Onder de mensen terzijde? Of bij de vrouwen in aanbidding?
Of herken jij jezelf in Lazarus: zó
ingekapseld en gebonden, dat hij geen kant meer op kan? Dat is
geen leven. Ze hebben Lazarus gebracht naar de plaats van zijn
onmacht - de plaats waar je, menselijkerwijze gesproken - alle
hoop moet laten varen.
Jezus kijkt geschokt: "Kom daaruit!", roept hij. "Maak zijn windsels
los!" Dat is de roep om op te staan, levend te worden, uít te
komen.
Waar een mens de plaats van zijn onmacht bereikt, zal blijken of
er zoiets bestaat als bevrijding, verlichting, genezing, een
andere manier van kijken naar jezelf, naar de anderen, naar
Christus - en wie hij was, wie hij is, wat hij doet:
zegenen - hen, die geen kant meer opkunnen.

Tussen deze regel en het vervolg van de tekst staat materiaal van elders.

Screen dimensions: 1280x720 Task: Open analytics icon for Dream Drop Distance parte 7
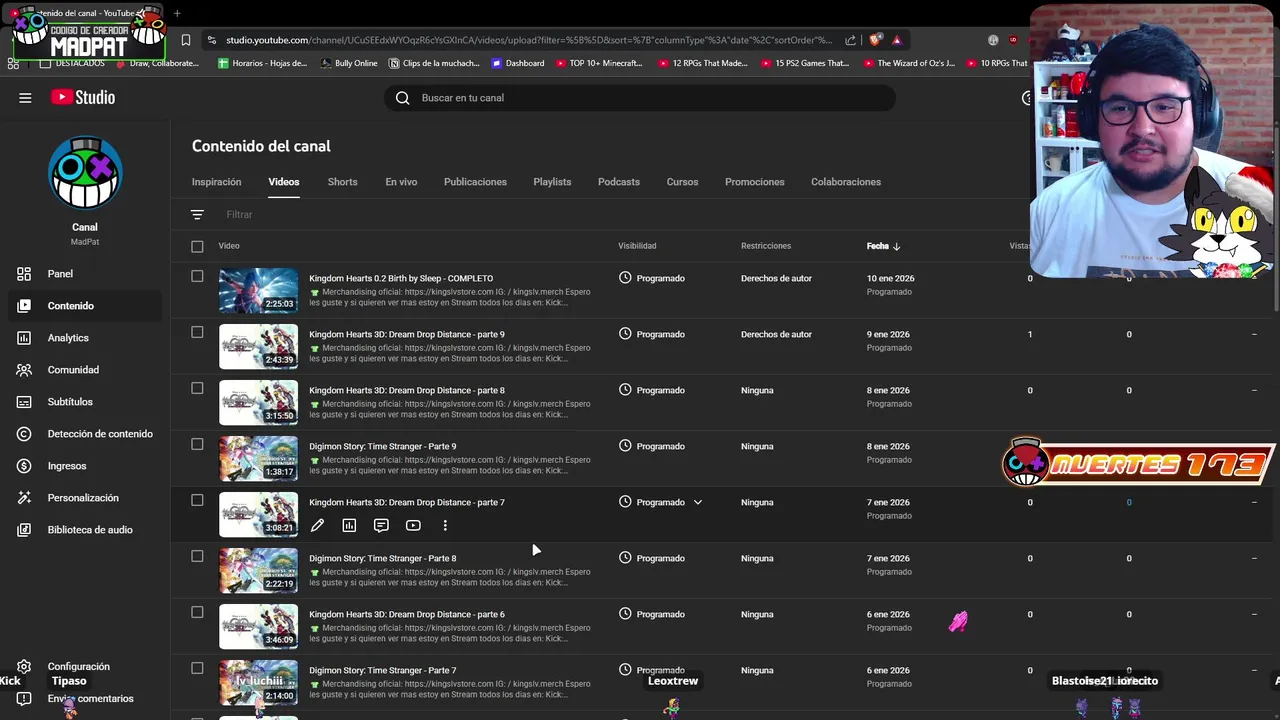pos(349,525)
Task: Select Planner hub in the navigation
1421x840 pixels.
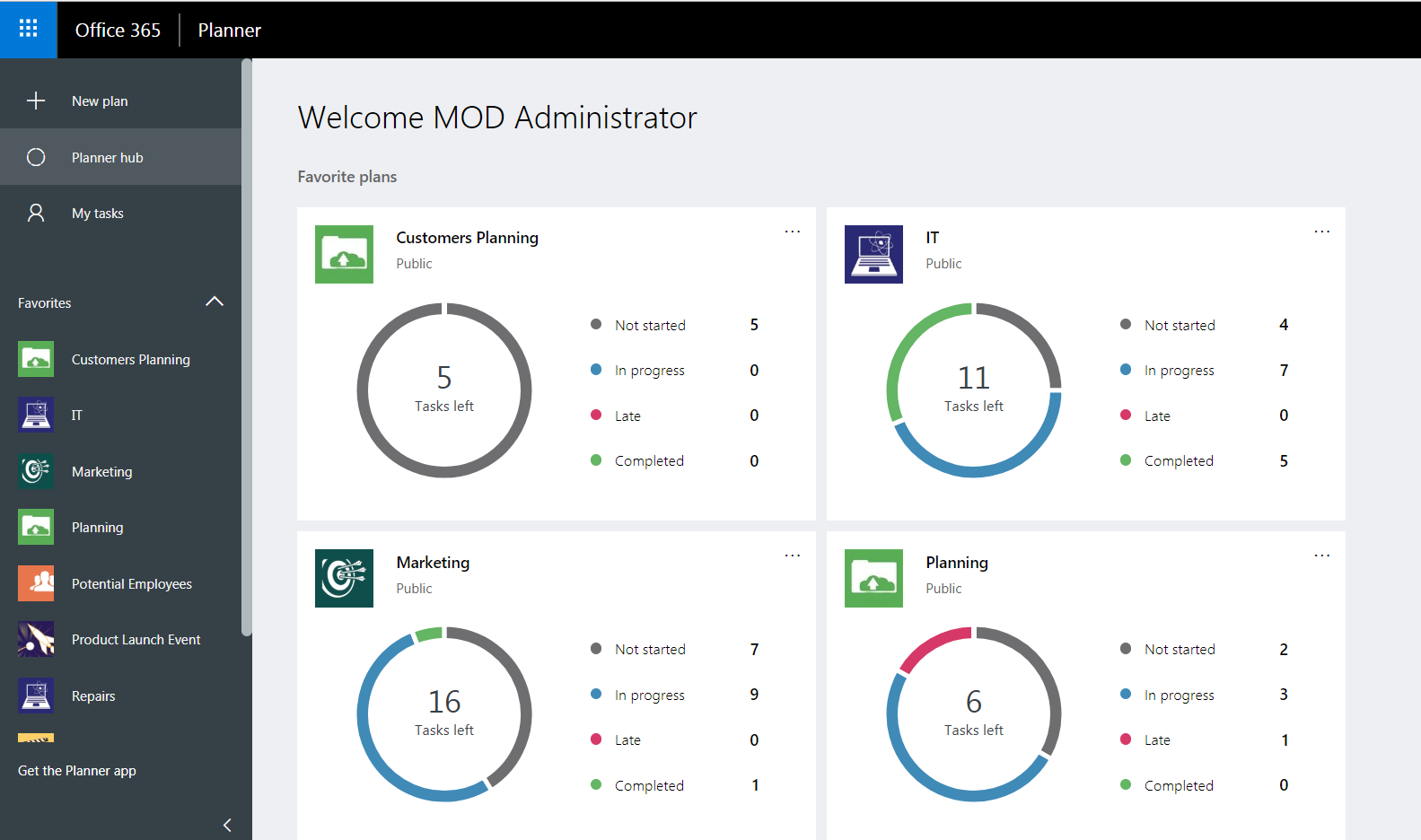Action: 107,158
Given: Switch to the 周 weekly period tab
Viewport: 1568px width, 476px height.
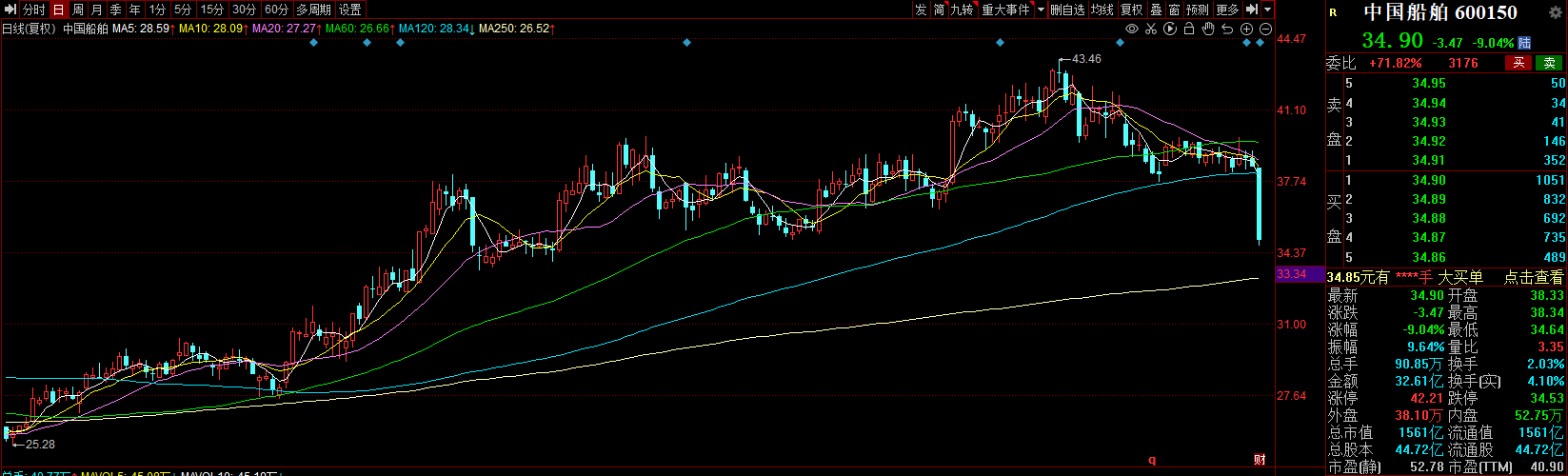Looking at the screenshot, I should coord(78,10).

Vooraan op de ikoon zien we twee harde werkers: zij lijken niet
onder de indruk van het wonder. Ze doen wat gedaan moet worden:
open dat graf. Weg met die steen. Is dat: geloven op gezag?
De armen uit de mouwen: gewoon doen wat gedaan moet worden?
Naar de volgende
pagina
Terug naar het begin van de ikonengalerij
Reactie? Zend een E-mail
© A.E.J. Kaal, 2014.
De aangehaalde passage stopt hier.